New Soviet ‘political’ laws
NZPA-AFP Moscow The Soviet authorities have announced stringent new legislation under which prisoners could have their sentences extended without trial.
Observers in Moscow said the new laws were probably aimed at political prisoners, who are classified as common law offenders because Soviet law does not recognise political crimes.
The new legislation, published as additives to articles 188 and 198 of the penal code for the Republic of Russia, provides for the extension of sentences for detainees who violate prison
rules, as well as for those who leave for a “certain time” their place of domestic exile. The first additive mentions the “desertion of detention sites” and “insubordination” to “administrative rules in ... re-educative work (work camps) or any resistance to the (prison) administration.”
People found guilty of such actions are “liable to a (supplementary) prison sentence of one to three years” if they have already been punished during the previous year for offences committed in prison.
The same actions comitted by a “dangerous recidivist or someone convicted of a particularly serious
crime” leave their authors liable to supplementary sentences of one to five years.
The second additive is to the law on internal passports for Soviet citizens travelling within the country. It concerns those sentenced to domestic exile after having served time in work camps — in other words, to political prisoners.
Dissidents sentenced to work camps are usually given one or more years of domestic exile — confinement to a region of the Soviet Union.
Some dissidents, such as the physicist, Dr Andrei Sakharov, who has been con-
fined to the city of Gorky for almost four years, are relegated to domestic exile without ever having been sent to prison camp, or even gone on trial.

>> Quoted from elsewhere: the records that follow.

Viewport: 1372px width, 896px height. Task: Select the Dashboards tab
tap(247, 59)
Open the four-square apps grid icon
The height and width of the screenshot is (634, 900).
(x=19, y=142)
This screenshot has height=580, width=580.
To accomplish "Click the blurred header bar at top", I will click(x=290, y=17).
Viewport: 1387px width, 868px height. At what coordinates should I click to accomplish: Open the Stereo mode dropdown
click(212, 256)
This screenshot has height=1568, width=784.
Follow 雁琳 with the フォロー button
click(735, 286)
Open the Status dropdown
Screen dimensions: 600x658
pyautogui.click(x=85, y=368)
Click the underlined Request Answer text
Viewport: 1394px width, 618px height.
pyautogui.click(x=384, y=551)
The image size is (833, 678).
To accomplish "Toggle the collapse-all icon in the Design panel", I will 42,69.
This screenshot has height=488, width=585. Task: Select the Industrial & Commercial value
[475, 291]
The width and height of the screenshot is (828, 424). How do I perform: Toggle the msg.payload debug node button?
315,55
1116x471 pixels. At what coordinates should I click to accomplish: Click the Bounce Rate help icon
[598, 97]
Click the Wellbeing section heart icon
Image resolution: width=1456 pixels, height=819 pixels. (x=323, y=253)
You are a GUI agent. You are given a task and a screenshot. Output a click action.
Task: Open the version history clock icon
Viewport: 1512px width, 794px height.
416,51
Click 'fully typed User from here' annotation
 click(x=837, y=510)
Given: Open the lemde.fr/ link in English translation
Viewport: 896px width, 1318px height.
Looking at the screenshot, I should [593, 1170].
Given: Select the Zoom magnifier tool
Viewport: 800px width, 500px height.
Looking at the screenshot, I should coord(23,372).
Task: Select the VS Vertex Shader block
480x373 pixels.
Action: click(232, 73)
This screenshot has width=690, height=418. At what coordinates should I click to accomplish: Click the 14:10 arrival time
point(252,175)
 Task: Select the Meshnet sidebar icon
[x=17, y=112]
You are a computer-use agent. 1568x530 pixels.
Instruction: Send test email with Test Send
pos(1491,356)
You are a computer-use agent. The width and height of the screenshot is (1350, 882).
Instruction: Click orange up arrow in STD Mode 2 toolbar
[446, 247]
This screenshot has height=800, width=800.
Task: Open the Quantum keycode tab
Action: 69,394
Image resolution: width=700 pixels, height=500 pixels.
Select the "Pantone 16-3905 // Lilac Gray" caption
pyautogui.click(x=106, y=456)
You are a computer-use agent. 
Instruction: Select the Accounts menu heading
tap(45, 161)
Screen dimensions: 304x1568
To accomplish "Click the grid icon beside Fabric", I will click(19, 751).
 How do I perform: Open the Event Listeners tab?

The additive specifies that “voluntary leaving of an assigned site of residence in order to avoid adminstrative surveillance, as well as the unjustified absence of a person from the site of residence of which he has been assigned are punishable by (prison) sentences of one to three years.”
Observers said the authorities could detain certain people indefinitely, based on the new laws, since the extensions seem to be renewable.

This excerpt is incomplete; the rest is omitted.